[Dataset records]
--------

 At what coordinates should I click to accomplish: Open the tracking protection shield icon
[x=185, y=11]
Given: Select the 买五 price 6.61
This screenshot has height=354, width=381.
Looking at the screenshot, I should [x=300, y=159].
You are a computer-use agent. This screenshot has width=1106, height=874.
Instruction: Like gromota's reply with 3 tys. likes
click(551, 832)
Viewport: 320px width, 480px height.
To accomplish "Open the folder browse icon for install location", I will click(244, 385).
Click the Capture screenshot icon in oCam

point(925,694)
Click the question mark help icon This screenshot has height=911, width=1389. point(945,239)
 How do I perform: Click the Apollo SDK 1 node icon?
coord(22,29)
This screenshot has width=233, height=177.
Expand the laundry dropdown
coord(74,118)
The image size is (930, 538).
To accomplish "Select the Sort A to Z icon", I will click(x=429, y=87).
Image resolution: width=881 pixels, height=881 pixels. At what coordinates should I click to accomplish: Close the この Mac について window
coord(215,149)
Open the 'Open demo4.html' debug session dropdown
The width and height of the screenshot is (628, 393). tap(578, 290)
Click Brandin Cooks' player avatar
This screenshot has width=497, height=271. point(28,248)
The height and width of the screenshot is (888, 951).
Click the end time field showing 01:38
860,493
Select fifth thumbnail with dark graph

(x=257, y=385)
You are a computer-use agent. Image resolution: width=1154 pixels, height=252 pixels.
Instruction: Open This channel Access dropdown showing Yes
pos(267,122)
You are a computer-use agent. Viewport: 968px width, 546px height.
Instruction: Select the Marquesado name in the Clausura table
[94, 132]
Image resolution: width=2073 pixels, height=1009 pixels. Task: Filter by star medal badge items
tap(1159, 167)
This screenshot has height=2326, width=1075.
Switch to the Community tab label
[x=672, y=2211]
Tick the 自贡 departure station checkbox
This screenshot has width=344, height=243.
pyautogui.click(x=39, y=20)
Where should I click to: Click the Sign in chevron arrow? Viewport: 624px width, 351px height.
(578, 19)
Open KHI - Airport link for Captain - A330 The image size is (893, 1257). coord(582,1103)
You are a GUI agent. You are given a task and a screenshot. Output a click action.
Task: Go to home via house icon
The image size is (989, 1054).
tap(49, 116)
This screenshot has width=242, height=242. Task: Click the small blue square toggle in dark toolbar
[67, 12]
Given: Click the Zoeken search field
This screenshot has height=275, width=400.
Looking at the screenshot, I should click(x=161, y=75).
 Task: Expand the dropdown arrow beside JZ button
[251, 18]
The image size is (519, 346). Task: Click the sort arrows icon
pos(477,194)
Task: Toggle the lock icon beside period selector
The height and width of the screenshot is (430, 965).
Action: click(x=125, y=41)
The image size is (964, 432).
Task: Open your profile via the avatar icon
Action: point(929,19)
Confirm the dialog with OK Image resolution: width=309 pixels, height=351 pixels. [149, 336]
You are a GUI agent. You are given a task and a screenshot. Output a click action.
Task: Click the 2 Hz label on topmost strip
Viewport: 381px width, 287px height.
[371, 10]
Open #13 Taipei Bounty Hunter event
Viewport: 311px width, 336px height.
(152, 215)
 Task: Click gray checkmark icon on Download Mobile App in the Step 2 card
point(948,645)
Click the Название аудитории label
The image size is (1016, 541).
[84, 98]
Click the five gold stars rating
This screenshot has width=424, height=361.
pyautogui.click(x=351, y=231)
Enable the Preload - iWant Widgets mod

--------

◆ Aim ◆
Express every line of the items above as a Markdown table with the columns "Row" and "Line", numbering the rows in order and leaving out blank lines.

◆ Problem solution ◆
| Row | Line |
|---|---|
| 1 |  At what coordinates should I click to accomplish: Open the tracking protection shield icon |
| 2 | [x=185, y=11] |
| 3 | Given: Select the 买五 price 6.61 |
| 4 | This screenshot has height=354, width=381. |
| 5 | Looking at the screenshot, I should [x=300, y=159]. |
| 6 | You are a computer-use agent. This screenshot has width=1106, height=874. |
| 7 | Instruction: Like gromota's reply with 3 tys. likes |
| 8 | click(551, 832) |
| 9 | Viewport: 320px width, 480px height. |
| 10 | To accomplish "Open the folder browse icon for install location", I will click(244, 385). |
| 11 | Click the Capture screenshot icon in oCam |
| 12 | point(925,694) |
| 13 | Click the question mark help icon This screenshot has height=911, width=1389. point(945,239) |
| 14 |  How do I perform: Click the Apollo SDK 1 node icon? |
| 15 | coord(22,29) |
| 16 | This screenshot has width=233, height=177. |
| 17 | Expand the laundry dropdown |
| 18 | coord(74,118) |
| 19 | The image size is (930, 538). |
| 20 | To accomplish "Select the Sort A to Z icon", I will click(x=429, y=87). |
| 21 | Image resolution: width=881 pixels, height=881 pixels. At what coordinates should I click to accomplish: Close the この Mac について window |
| 22 | coord(215,149) |
| 23 | Open the 'Open demo4.html' debug session dropdown |
| 24 | The width and height of the screenshot is (628, 393). tap(578, 290) |
| 25 | Click Brandin Cooks' player avatar |
| 26 | This screenshot has width=497, height=271. point(28,248) |
| 27 | The height and width of the screenshot is (888, 951). |
| 28 | Click the end time field showing 01:38 |
| 29 | 860,493 |
| 30 | Select fifth thumbnail with dark graph |
| 31 | (x=257, y=385) |
| 32 | You are a computer-use agent. Image resolution: width=1154 pixels, height=252 pixels. |
| 33 | Instruction: Open This channel Access dropdown showing Yes |
| 34 | pos(267,122) |
| 35 | You are a computer-use agent. Viewport: 968px width, 546px height. |
| 36 | Instruction: Select the Marquesado name in the Clausura table |
| 37 | [94, 132] |
| 38 | Image resolution: width=2073 pixels, height=1009 pixels. Task: Filter by star medal badge items |
| 39 | tap(1159, 167) |
| 40 | This screenshot has height=2326, width=1075. |
| 41 | Switch to the Community tab label |
| 42 | [x=672, y=2211] |
| 43 | Tick the 自贡 departure station checkbox |
| 44 | This screenshot has width=344, height=243. |
| 45 | pyautogui.click(x=39, y=20) |
| 46 | Where should I click to: Click the Sign in chevron arrow? Viewport: 624px width, 351px height. |
| 47 | (578, 19) |
| 48 | Open KHI - Airport link for Captain - A330 The image size is (893, 1257). coord(582,1103) |
| 49 | You are a GUI agent. You are given a task and a screenshot. Output a click action. |
| 50 | Task: Go to home via house icon |
| 51 | The image size is (989, 1054). |
| 52 | tap(49, 116) |
| 53 | This screenshot has width=242, height=242. Task: Click the small blue square toggle in dark toolbar |
| 54 | [67, 12] |
| 55 | Given: Click the Zoeken search field |
| 56 | This screenshot has height=275, width=400. |
| 57 | Looking at the screenshot, I should click(x=161, y=75). |
| 58 |  Task: Expand the dropdown arrow beside JZ button |
| 59 | [251, 18] |
| 60 | The image size is (519, 346). Task: Click the sort arrows icon |
| 61 | pos(477,194) |
| 62 | Task: Toggle the lock icon beside period selector |
| 63 | The height and width of the screenshot is (430, 965). |
| 64 | Action: click(x=125, y=41) |
| 65 | The image size is (964, 432). |
| 66 | Task: Open your profile via the avatar icon |
| 67 | Action: point(929,19) |
| 68 | Confirm the dialog with OK Image resolution: width=309 pixels, height=351 pixels. [149, 336] |
| 69 | You are a GUI agent. You are given a task and a screenshot. Output a click action. |
| 70 | Task: Click the 2 Hz label on topmost strip |
| 71 | Viewport: 381px width, 287px height. |
| 72 | [371, 10] |
| 73 | Open #13 Taipei Bounty Hunter event |
| 74 | Viewport: 311px width, 336px height. |
| 75 | (152, 215) |
| 76 |  Task: Click gray checkmark icon on Download Mobile App in the Step 2 card |
| 77 | point(948,645) |
| 78 | Click the Название аудитории label |
| 79 | The image size is (1016, 541). |
| 80 | [84, 98] |
| 81 | Click the five gold stars rating |
| 82 | This screenshot has width=424, height=361. |
| 83 | pyautogui.click(x=351, y=231) |
| 84 | Enable the Preload - iWant Widgets mod |